The nature of ETL databases and how statistics are meant to work are two poles apart , lets us first understand the statistics.
Ay a very high level Statistics are used by the Oracle Optimizer to gradually evolve a good path to reach your data and these incrementally changes with the data that comes in ( they are internally again measured with the help of histograms - lets us not get into histograms now ) . On the other hand ETL data does not incrementally they change as a wholesome data , most ETL jobs are staged into temporary tables where the bulk of the processing happens before they are actually put into use. These "staging" tables are the big pain point , the statistics on these tables are toast once the tables are recreated with with stage operation.
Per the exact vierbiage from Oracle Documentation , they are "marked" as STALE if more than 10% of the Data is changed , now if hypothetically if 11% of the Data is changed , they are still "marked" as STALE which makes the database optimizer works in a funky way , the % of measurement is not directly visibile ( there are lot of Oracle MOS Internal tools to measure these but its is beyond the scope of this blog )
-- Per Oracle Documentation
Objects are considered stale when 10% of the total rows have been changed. When you issue GATHER_TABLE_STATS with GATHER STALE,
the procedure checks the USER_TAB_MODIFICATIONS view. If a monitored table has been modified more than 10%, then statistics are gathered again. The information about changes of tables, as shown in the USER_TAB_MODIFICATIONS view, can be flushed from the SGA into the data dictionary with the DBMS_STATS.FLUSH_DATABASE_MONITORING_INFO procedure.
The following Oracle Database Reference and Blogs helps provide deeper insight into them.
The general workaround is to improve the data model these ETL works , but a lot of ETL tools built mechasnism in cannot be changed by a poor Developer who is supposed to work on them , so the only solution is to ensure the stats are "updated at that point of time" before the ETL actually starts.

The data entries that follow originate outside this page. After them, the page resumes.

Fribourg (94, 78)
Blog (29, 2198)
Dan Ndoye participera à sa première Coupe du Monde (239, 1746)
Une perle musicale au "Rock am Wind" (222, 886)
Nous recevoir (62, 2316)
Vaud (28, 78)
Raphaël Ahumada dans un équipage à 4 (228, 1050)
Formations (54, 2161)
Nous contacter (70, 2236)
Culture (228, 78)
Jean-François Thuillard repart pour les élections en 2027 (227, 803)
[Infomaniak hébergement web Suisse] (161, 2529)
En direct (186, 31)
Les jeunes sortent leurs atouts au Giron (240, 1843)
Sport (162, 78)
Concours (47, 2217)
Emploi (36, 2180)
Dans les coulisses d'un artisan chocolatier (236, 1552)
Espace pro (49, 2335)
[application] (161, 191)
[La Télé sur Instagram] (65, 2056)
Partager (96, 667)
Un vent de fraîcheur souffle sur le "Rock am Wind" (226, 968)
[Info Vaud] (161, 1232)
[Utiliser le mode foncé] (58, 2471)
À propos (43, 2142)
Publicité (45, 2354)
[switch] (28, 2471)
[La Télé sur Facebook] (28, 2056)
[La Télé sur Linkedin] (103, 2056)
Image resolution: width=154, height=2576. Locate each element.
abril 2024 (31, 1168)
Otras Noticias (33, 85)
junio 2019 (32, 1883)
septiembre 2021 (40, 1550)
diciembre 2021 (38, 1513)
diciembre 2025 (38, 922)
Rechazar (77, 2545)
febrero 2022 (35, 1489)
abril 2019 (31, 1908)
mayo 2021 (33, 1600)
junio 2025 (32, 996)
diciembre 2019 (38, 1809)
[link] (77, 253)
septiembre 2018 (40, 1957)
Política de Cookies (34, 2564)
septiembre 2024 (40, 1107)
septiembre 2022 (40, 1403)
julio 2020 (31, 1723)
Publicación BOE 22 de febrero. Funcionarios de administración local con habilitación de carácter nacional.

This is exactly why a dynamic stale stats scripts is needed to ensure the ETL jobs run as expected , consider this script as a multi vitamin supplement to your database than a cure for the ETL solution , for the cure the ETL jobs Data model holds they key.
Below is my github utility where Stale Stats can be dynamically generated.
The script would generate a script in the below format which would update stats for the tables and corresponding Indexes.
EXECUTE DBMS_STATS.GATHER_TABLE_STATS(OWNNAME =>'OE' , TABNAME =>'ORDERS' ,OPTIONS =>'GATHER AUTO' , CASCADE =>TRUE , DEGREE =>8 , METHOD_OPT =>'FOR ALL COLUMNS SIZE AUTO');
EXECUTE DBMS_STATS.GATHER_TABLE_STATS(OWNNAME =>'HR' , TABNAME =>'EMPLOYEES' ,OPTIONS =>'GATHER AUTO' , CASCADE =>TRUE , DEGREE =>8 , METHOD_OPT =>'FOR ALL COLUMNS SIZE AUTO');
I request this script to be tested and used with required parallelism , however the number of Stale Stats in schemas can vary from one environment to another.